SUPPLIED DATA:
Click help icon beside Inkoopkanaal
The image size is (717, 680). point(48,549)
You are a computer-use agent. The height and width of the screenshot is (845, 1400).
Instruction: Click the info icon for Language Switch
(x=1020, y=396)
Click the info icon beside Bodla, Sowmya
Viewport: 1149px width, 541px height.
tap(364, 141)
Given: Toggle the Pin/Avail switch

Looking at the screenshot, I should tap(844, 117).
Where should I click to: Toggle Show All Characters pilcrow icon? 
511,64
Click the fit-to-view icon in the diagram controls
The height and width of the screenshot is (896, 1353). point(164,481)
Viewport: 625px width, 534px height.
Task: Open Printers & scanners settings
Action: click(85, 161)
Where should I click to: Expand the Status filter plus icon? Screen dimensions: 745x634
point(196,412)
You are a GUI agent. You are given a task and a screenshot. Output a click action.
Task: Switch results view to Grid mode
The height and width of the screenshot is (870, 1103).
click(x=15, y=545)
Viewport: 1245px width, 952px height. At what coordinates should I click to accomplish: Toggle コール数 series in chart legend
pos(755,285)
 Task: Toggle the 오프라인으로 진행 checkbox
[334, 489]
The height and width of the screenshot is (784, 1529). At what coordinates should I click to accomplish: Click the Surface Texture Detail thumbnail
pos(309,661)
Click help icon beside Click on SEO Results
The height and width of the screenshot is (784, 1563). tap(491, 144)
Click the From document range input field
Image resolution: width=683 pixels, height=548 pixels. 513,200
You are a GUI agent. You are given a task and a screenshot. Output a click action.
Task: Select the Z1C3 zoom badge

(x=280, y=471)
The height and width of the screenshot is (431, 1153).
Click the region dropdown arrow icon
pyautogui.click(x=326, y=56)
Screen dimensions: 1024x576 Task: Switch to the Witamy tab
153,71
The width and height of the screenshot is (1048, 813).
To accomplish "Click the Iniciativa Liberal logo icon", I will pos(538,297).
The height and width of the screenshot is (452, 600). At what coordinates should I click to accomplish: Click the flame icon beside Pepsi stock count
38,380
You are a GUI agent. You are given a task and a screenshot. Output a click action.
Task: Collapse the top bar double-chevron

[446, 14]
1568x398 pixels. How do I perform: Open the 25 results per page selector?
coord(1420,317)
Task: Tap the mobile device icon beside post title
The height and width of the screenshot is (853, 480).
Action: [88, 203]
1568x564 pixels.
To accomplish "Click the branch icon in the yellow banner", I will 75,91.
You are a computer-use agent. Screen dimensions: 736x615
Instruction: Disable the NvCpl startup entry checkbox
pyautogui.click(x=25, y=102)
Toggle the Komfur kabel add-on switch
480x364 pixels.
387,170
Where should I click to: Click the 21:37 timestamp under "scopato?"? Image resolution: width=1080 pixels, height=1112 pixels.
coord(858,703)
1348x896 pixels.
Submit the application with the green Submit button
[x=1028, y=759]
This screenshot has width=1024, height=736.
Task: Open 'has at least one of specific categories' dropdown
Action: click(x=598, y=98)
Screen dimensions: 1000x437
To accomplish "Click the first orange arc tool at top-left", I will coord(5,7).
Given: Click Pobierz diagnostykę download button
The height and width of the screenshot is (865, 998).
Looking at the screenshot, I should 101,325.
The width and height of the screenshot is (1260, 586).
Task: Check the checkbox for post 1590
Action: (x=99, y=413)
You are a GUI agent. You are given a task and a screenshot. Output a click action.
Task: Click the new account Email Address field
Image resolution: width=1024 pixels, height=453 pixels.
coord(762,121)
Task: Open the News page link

EXERCISE REQUIREMENTS:
Could you reproduce, word for word, the part of the entries that opens with the line containing "Given: Toggle the Pin/Avail switch" and closes with the line containing "Image resolution: width=683", both lines included?

RESPONSE TO THIS TASK:
Given: Toggle the Pin/Avail switch

Looking at the screenshot, I should tap(844, 117).
Where should I click to: Toggle Show All Characters pilcrow icon? 
511,64
Click the fit-to-view icon in the diagram controls
The height and width of the screenshot is (896, 1353). point(164,481)
Viewport: 625px width, 534px height.
Task: Open Printers & scanners settings
Action: click(85, 161)
Where should I click to: Expand the Status filter plus icon? Screen dimensions: 745x634
point(196,412)
You are a GUI agent. You are given a task and a screenshot. Output a click action.
Task: Switch results view to Grid mode
The height and width of the screenshot is (870, 1103).
click(x=15, y=545)
Viewport: 1245px width, 952px height. At what coordinates should I click to accomplish: Toggle コール数 series in chart legend
pos(755,285)
 Task: Toggle the 오프라인으로 진행 checkbox
[334, 489]
The height and width of the screenshot is (784, 1529). At what coordinates should I click to accomplish: Click the Surface Texture Detail thumbnail
pos(309,661)
Click help icon beside Click on SEO Results
The height and width of the screenshot is (784, 1563). tap(491, 144)
Click the From document range input field
Image resolution: width=683 pixels, height=548 pixels. 513,200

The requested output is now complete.